[Opening Data for analysis section]

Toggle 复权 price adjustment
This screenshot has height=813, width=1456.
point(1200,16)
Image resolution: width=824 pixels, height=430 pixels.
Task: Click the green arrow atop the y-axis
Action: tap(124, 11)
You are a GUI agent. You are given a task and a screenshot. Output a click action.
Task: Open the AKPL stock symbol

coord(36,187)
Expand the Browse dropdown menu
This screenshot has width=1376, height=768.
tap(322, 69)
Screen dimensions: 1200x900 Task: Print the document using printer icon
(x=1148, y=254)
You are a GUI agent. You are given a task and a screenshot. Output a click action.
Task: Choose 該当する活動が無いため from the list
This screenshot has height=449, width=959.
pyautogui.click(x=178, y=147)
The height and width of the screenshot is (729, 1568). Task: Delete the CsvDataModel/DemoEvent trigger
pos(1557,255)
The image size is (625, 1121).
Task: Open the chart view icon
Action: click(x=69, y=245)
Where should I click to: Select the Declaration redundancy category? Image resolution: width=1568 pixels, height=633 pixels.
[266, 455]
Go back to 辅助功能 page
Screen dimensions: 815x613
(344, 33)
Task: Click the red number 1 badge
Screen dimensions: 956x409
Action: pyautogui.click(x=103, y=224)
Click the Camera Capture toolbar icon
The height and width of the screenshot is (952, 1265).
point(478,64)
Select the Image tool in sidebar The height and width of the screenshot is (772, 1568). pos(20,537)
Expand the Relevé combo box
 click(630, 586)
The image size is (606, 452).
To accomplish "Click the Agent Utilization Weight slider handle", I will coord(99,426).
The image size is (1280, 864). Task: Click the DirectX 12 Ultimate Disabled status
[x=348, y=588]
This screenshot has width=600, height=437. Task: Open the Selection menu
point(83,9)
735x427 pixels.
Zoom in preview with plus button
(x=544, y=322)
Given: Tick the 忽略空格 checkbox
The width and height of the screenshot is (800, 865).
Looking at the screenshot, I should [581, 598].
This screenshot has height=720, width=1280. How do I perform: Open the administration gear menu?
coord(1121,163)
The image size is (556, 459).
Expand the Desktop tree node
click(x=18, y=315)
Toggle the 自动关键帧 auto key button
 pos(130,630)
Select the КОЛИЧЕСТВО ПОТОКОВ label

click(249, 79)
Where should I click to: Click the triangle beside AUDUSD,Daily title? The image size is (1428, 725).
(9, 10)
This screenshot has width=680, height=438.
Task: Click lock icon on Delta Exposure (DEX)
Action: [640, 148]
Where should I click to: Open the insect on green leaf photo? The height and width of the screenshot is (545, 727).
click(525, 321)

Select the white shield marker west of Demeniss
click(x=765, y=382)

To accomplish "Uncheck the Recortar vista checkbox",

[Closing Data for analysis section]

* [What needs to be done]: Tell how many lines of the data above contain the word "checkbox", giving the number by itself.

* [Your solution]: 2